CONCLUSIONS: For the first time to our knowledge, we demonstrate the case of uncomplicated rupture of the cystic component of the angiomyxoma that lead to the possibility to manage the pregnancy conservatively without any compromise of the fetus.

1. Introduction

Angiomyxoma of the umbilical cord is a rare tumor arising from endothelial cells of umbilical vessels that can be detected prenatally as mixed solid-cystic masses [1]. To our knowledge, there are about 30 cases described and only few fetuses was delivered vaginally.

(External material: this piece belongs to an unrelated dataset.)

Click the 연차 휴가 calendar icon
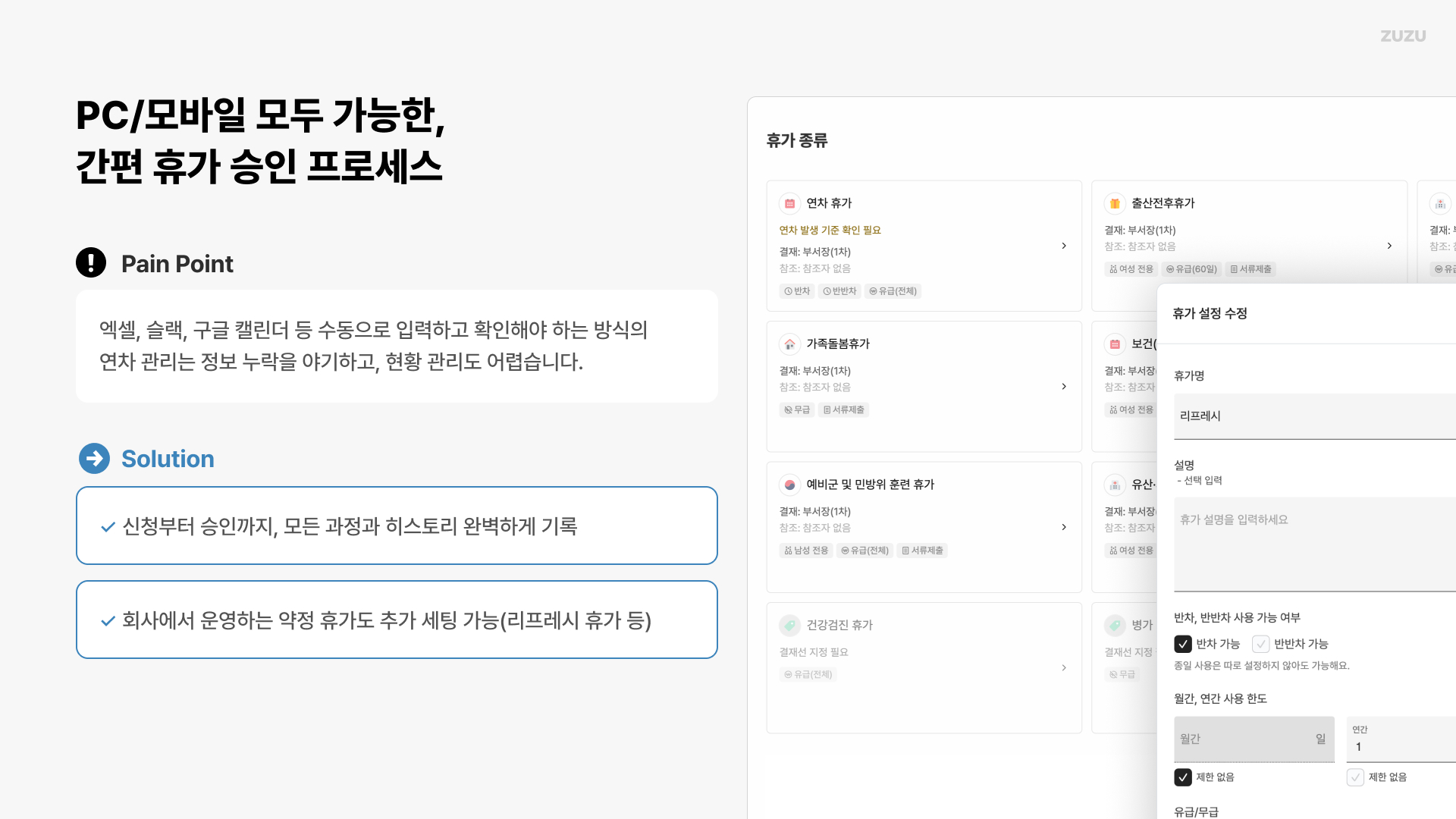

The formation of the umbilical cord occurs between the 6th and 8th week of gestation by the approximation of the omphalomesenteric duct/yolk sac and the allantoic duct with the body stalk of the developing embryo [2]. The umbilical vessels-two arteries and one vein develops from the allantoic vessels. These vessels support connective tissue that is called the Wharton’s jelly. Angiomyxoma consists of an angiomatous nodule, ranging in size from 0.2 to 18 cm, generally encompassed by edema and myxomatous degeneration of Wharton’s jelly [2]. The edema is due to high permeability of angiomatous vessels that are placed in a soft, gelatinous tissue [3].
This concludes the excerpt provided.